Sobre o conceito de universalismo: uma ambiguidade fundamental
O universalismo está sob suspeita e
até em crise, e, talvez por isso, seja ponderada a realização de um diagnóstico
político da crise do universalismo. Mas, antes de mais, talvez seja positivo
termos presente que os conceitos políticos são conceitos atravessados pela
polissemia e em disputa permanente. Os conceitos políticos não dizem respeito a
essências nem os seus referentes são estáveis e objetivos. Dependendo dos fins
políticos em causa e do respaldo ideológico o universalismo pode ser algo
positivo ou algo negativo. Para uma filosofia política da emancipação o
universalismo é nefasto quando confunde o todo como uma das suas partes,
fazendo passar por interesse universal aquilo que é do interesse particular, de
uma classe particular que disputa a hegemonia política sobre o social (o
universal). Mais ainda, o universalismo é uma ideologia ao serviço da dominação
quando visa fundar as sua “leis” num campo a-histórico; quando confunde o
culturalmente contingente e aberto à disputa com o socialmente necessário e
fechado à contenda. Neste caso o universalismo serve não para incluir mas para
excluir, para determinar a fronteira entre quem está dentro e quem está fora,
quem participa do universal e quem precisa da este ser iniciado. O
universalismo é assim elevado a critério de afirmação de formas de vida e
culturas superiores e formas de vida e culturas inferiores. Por isso o
universalismo tem uma função essencialmente ideológica, de disputa do mundo em
torno da cultura. Por outro lado, nas nossas sociedades atuais o universalismo
está como que em crise, ou, pelo menos, sob tensão, o que tem também
consequências que nos fazem pensar na necessidade de reabilitação do universal como
“estrutura” básica da constituição da subjetivação política e de comunicação
com os outros em sociedades massificadas.
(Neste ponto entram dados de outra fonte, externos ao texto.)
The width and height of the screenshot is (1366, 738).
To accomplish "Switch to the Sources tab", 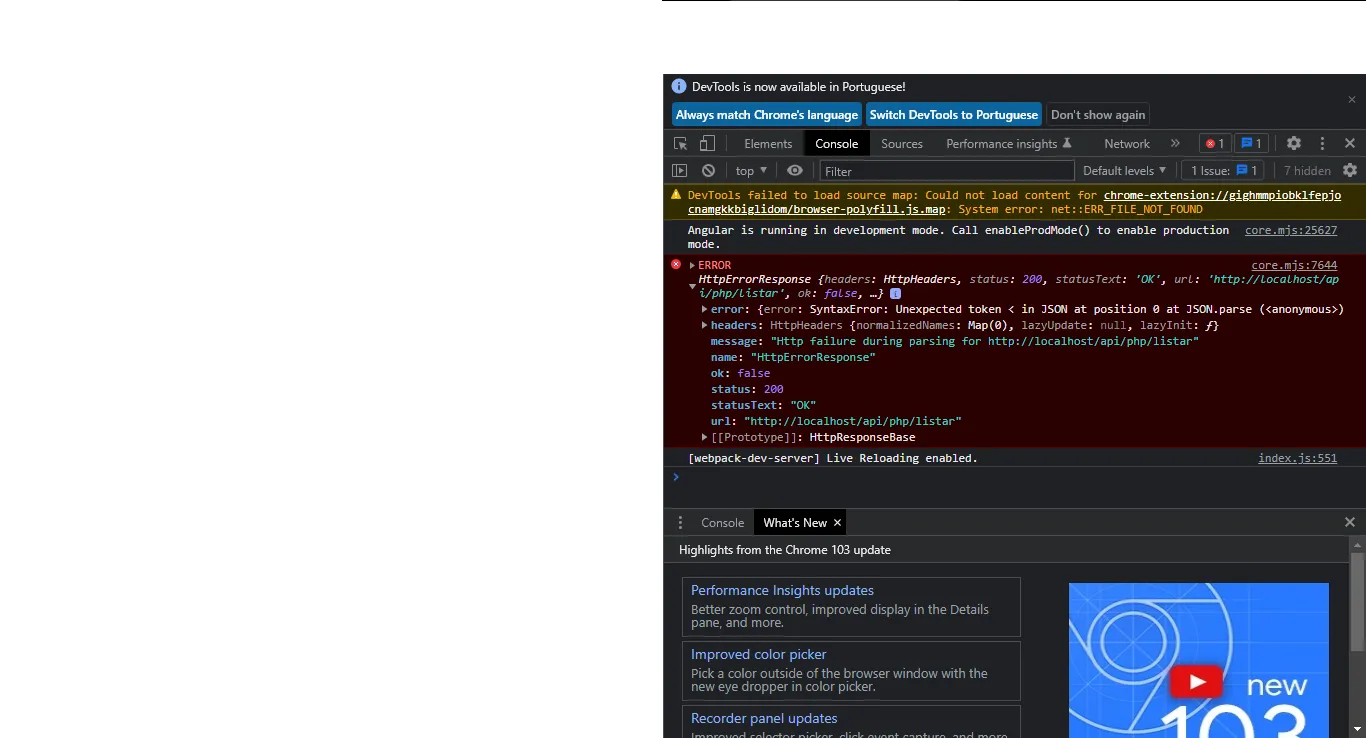I will [x=902, y=144].
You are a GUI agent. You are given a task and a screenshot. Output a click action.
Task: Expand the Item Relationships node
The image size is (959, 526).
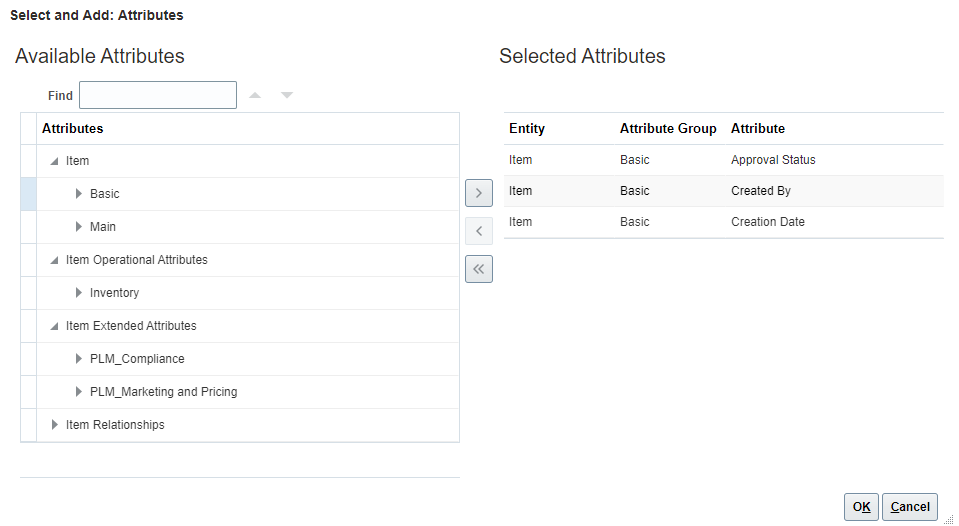tap(55, 425)
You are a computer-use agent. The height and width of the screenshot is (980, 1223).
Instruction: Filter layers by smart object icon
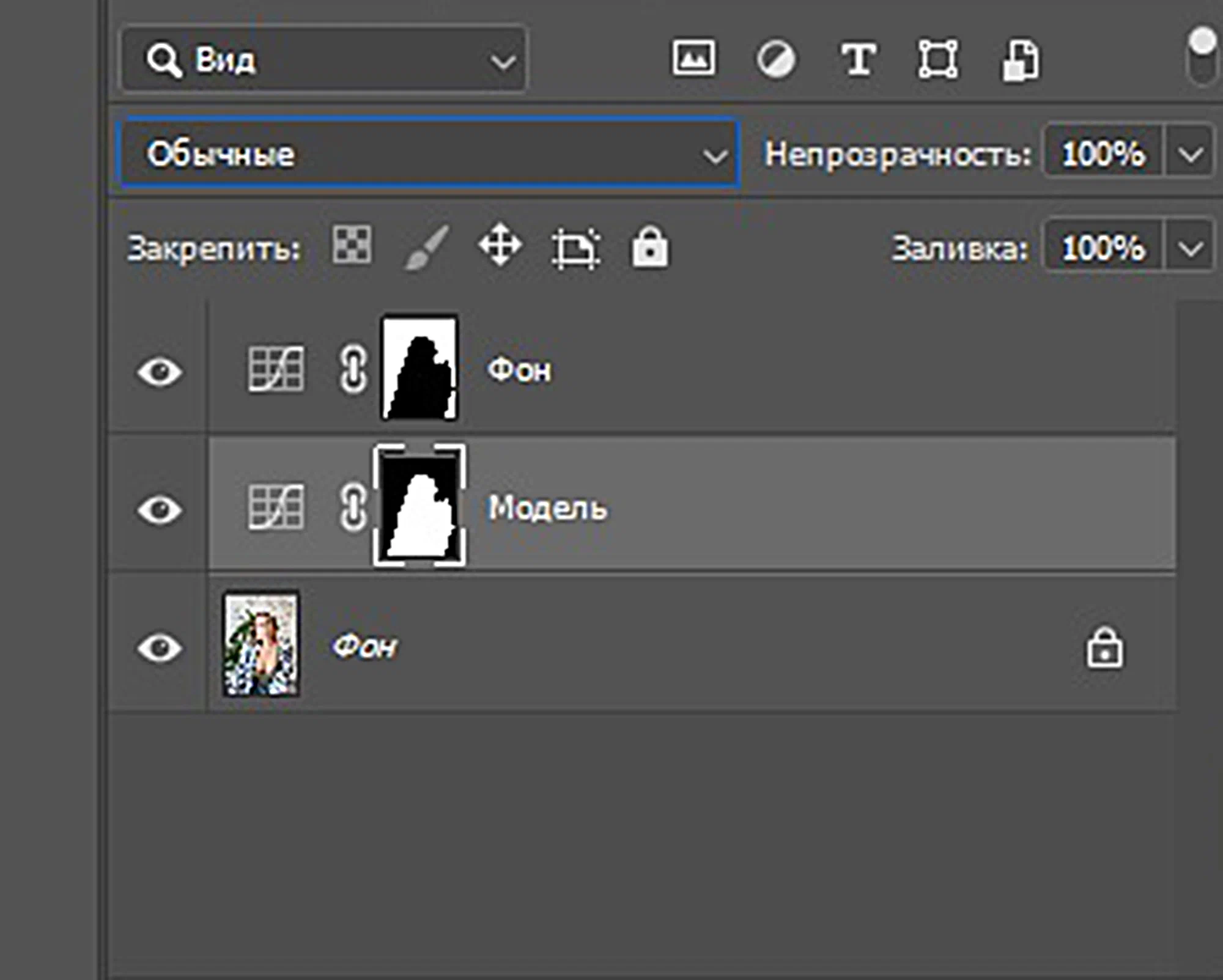tap(1019, 61)
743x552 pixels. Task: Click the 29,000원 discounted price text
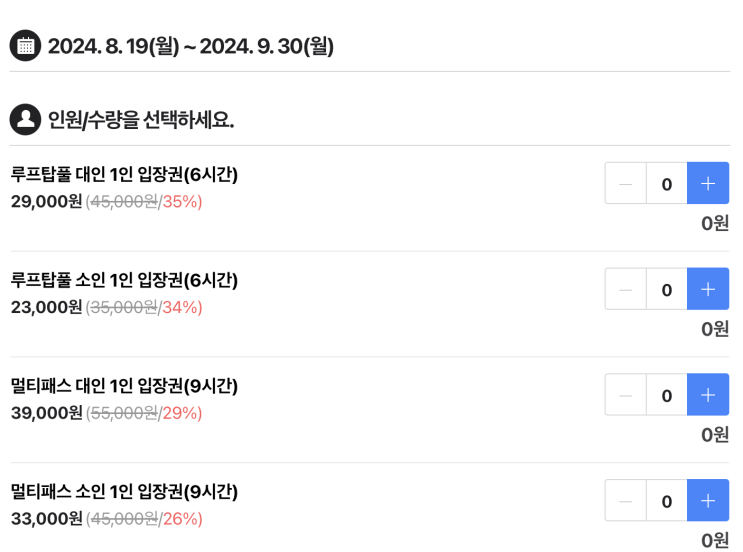click(x=46, y=202)
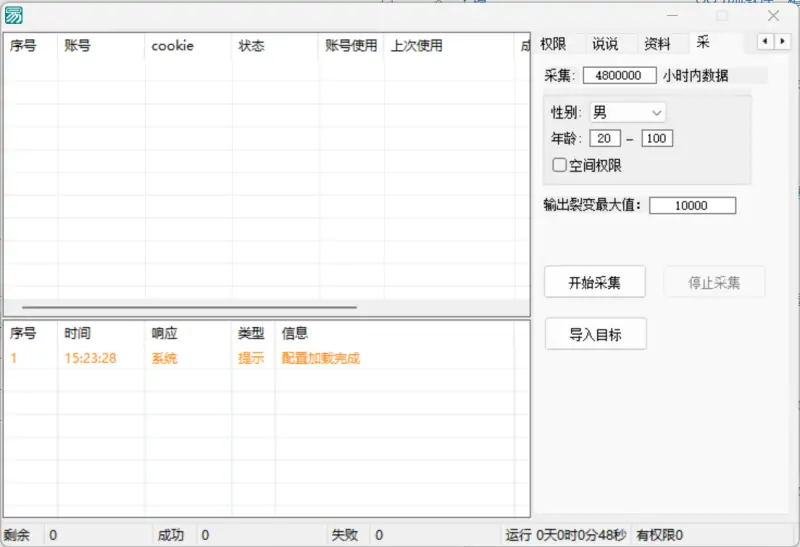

Num tempo caraterizado pelos
fenómenos de “bolha”, da atomização social, da fragmentação não apenas do tempo
de trabalho como do tempo de lazer, das formas exacerbadas de “identitarismo”,
da celebração do hedonismo individual pela sociedade de consumo…, o universalismo
aparece não como uma patologia a que cabe os oprimidos reagir, mas uma tática e
uma estratégia política para chegar àqueles que são os nossos terceiros, para transformar
uma questão política particular, situada num determinado espaço-tempo, num
fenómeno universal capaz de mobilizar “o povo” ou “a classe”. Este universalismo
como capacidade política de convocar “as massas”, os anónimos e invisíveis, a
participar da disputa da história é um momento político incontornável e
antagónico a esse outro universalismo das classes dominantes.